Kematian Badar bukan hanya mengagetkanku, melainkan juga seluruh warga desa. Apa yang kami takutkan benar-benar terjadi.
Kematiannya bukan semata karma, tapi bisa dikatakan sebagai takdir yang tak dapat dihindari, karena melanggar pantangan yang telah dipercaya warga desa.
Apa yang menimpa Badar adalah tanda bahwa mitos yang tumbuh di tengah kehidupan warga bukan semata mitos, namun sungguh nyata adanya.
Ia ditemukan tergeletak tepat di muka pintu rumahnya. Sejengkal lagi sudah melewati batas pintu. Namun, ia belum sempat masuk ke dalam rumah dan nyawanya telah melayang.
Tubuhnya pucat dan ringan. Begitu kesaksian warga yang membantu menggotong tubuh Badar yang seakan menyusut dari waktu ke waktu.
Sebelumnya, warga desa mengatakan Badar sangat sering wira-wiri ketika waktu hampir magrib tiba. Ia menggeber motornya dari rumah menuju entah, tak hanya sekali dua kali, namun berkali-kali.

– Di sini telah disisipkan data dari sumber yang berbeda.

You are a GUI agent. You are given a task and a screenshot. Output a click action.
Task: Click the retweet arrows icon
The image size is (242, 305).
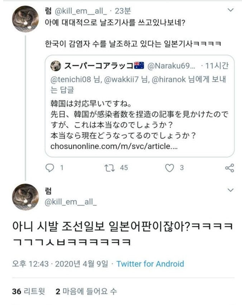pyautogui.click(x=108, y=167)
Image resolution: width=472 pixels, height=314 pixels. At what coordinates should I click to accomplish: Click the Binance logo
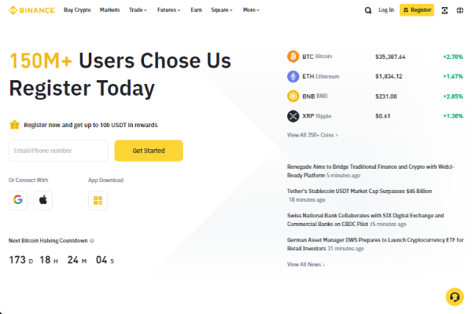pyautogui.click(x=31, y=10)
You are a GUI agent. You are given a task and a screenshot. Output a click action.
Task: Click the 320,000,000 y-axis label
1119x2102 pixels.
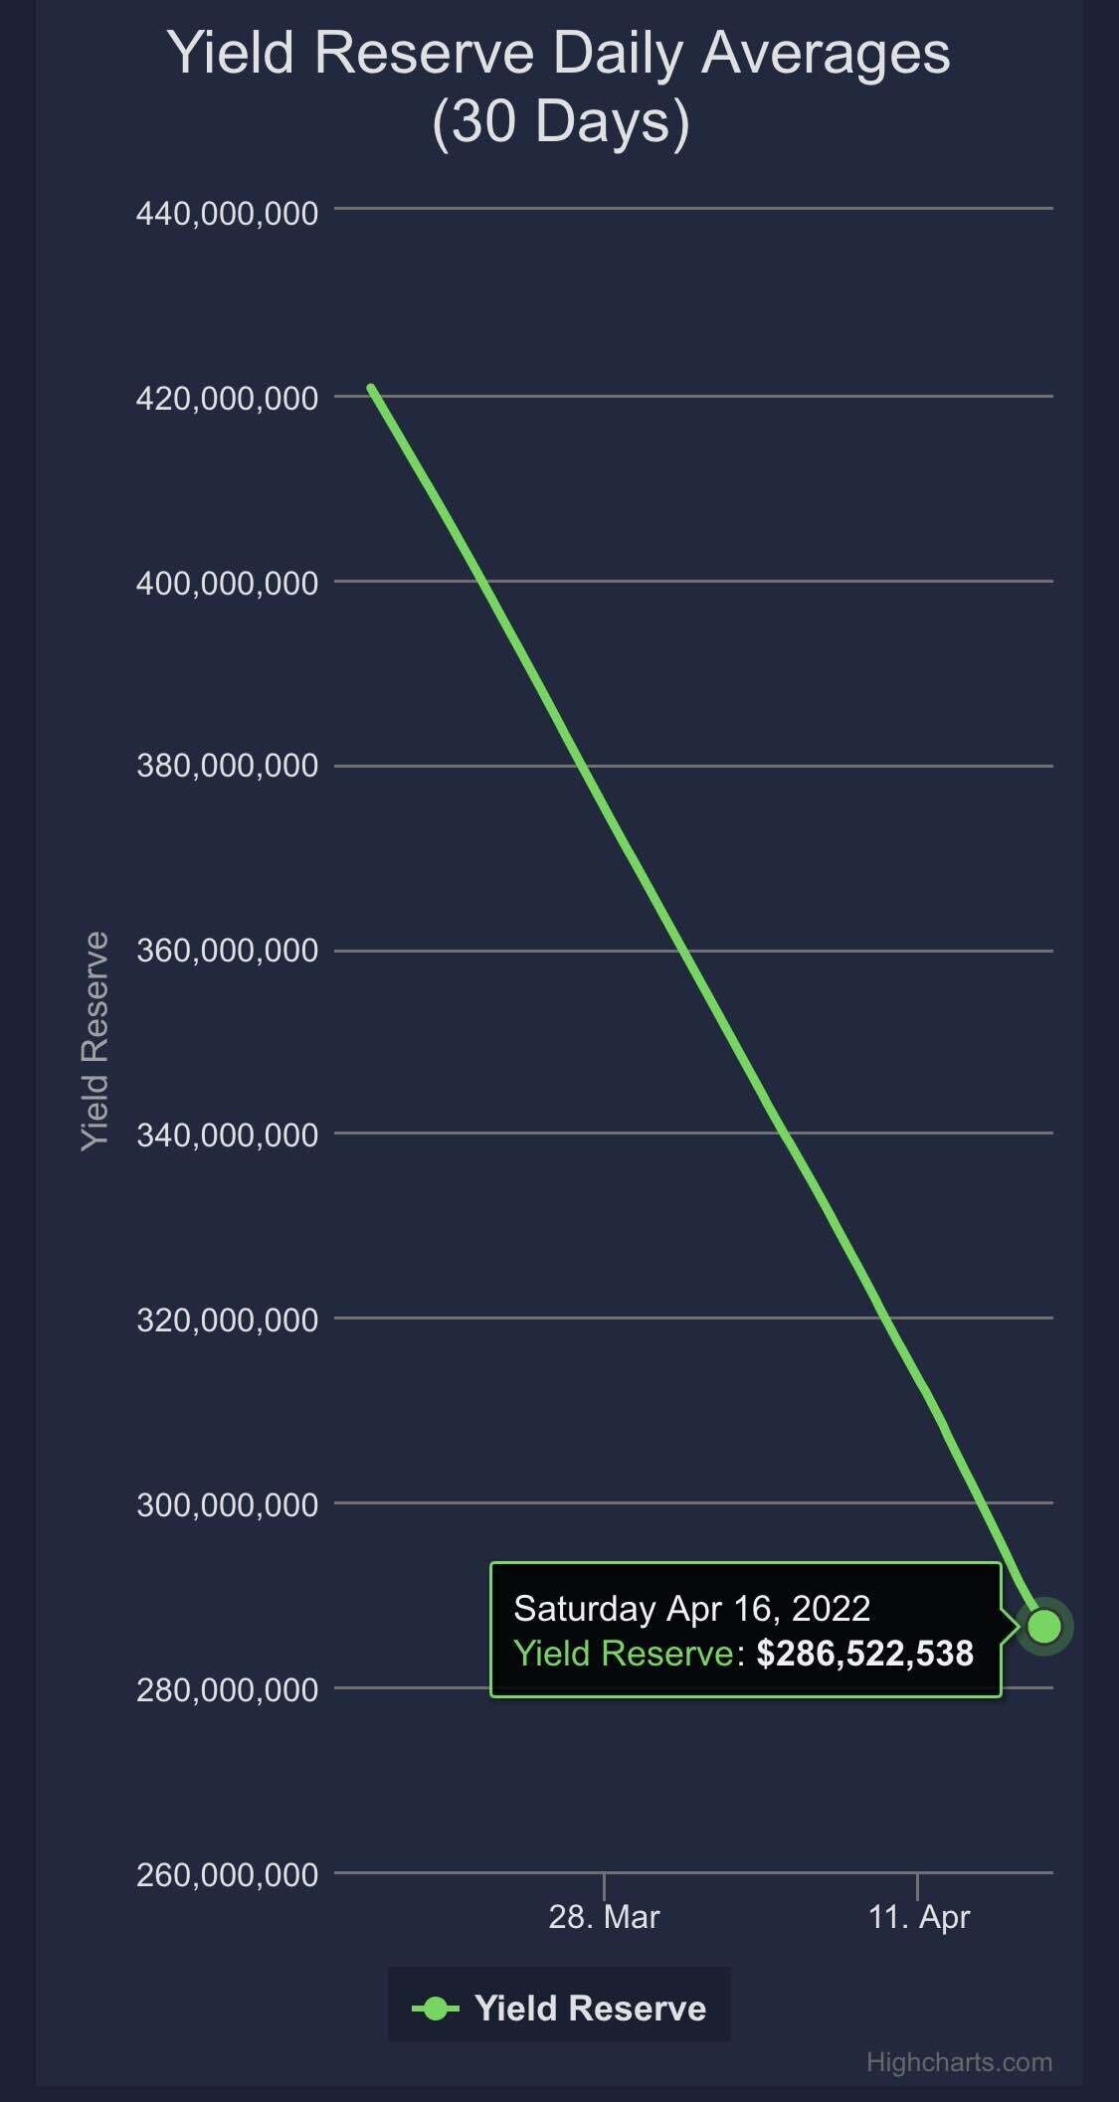227,1319
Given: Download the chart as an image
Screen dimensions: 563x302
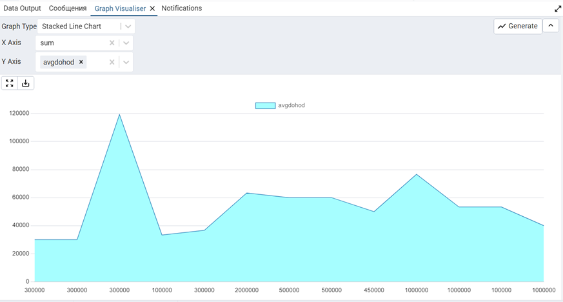Looking at the screenshot, I should tap(26, 83).
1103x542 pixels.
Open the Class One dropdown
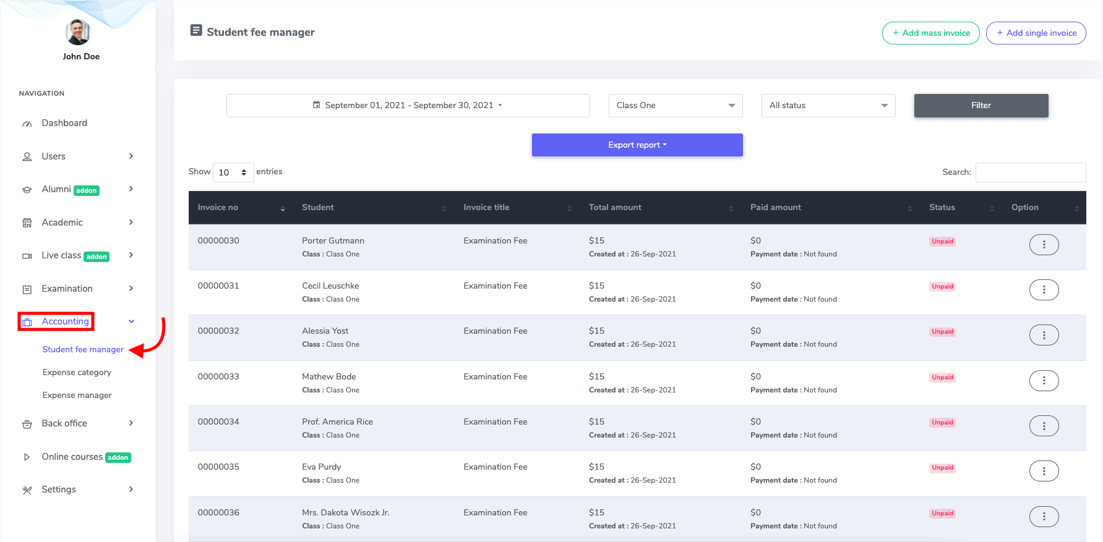(675, 106)
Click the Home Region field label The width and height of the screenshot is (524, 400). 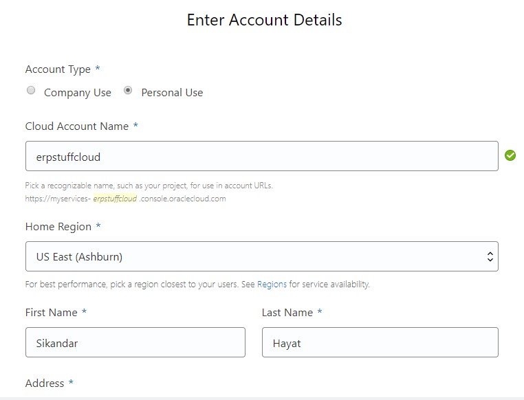[58, 227]
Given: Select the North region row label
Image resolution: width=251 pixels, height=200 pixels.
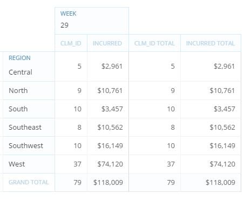Looking at the screenshot, I should pos(18,91).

Beberapa orang telah memperingatkannya: apa yang ia lakukan tak baik. Pamali dilakukan karena waktunya yang tak tepat. Waktu menjelang magrib sudah sepantasnya bagi tiap orang untuk berada di dalam rumah.
Minimal berhenti melakukan aktivitas dan rehat barang sejenak. Karena pada waktu inilah saat di mana Batara Kala turun untuk mencari mangsa demi kekenyangan perutnya.
Beduk telah ditabuh. Surup tiba. Barang siapa tak masuk rumah, maka ia akan menanggung akibatnya.
Apa yang dilakukan Badar bukan semata berani.
Apa yang diperbuatnya bahkan bisa dikatakan ngawur. Ia seolah tak peduli ketika matahari lindap ditelan malam. Ia tak menghiraukan waktu surup. Entah apa yang ada di kepalanya.
Semua orang tahu bahwa surup adalah waktu di mana Batara Kala datang dan akan hinggap ke tubuh, menetap, dan dengan perlahan menyesap darah mereka yang masih berkeliaran ketika matahari terbenam. Surup ialah saat di mana cahaya sore perlahan meremang dan berubah gelap.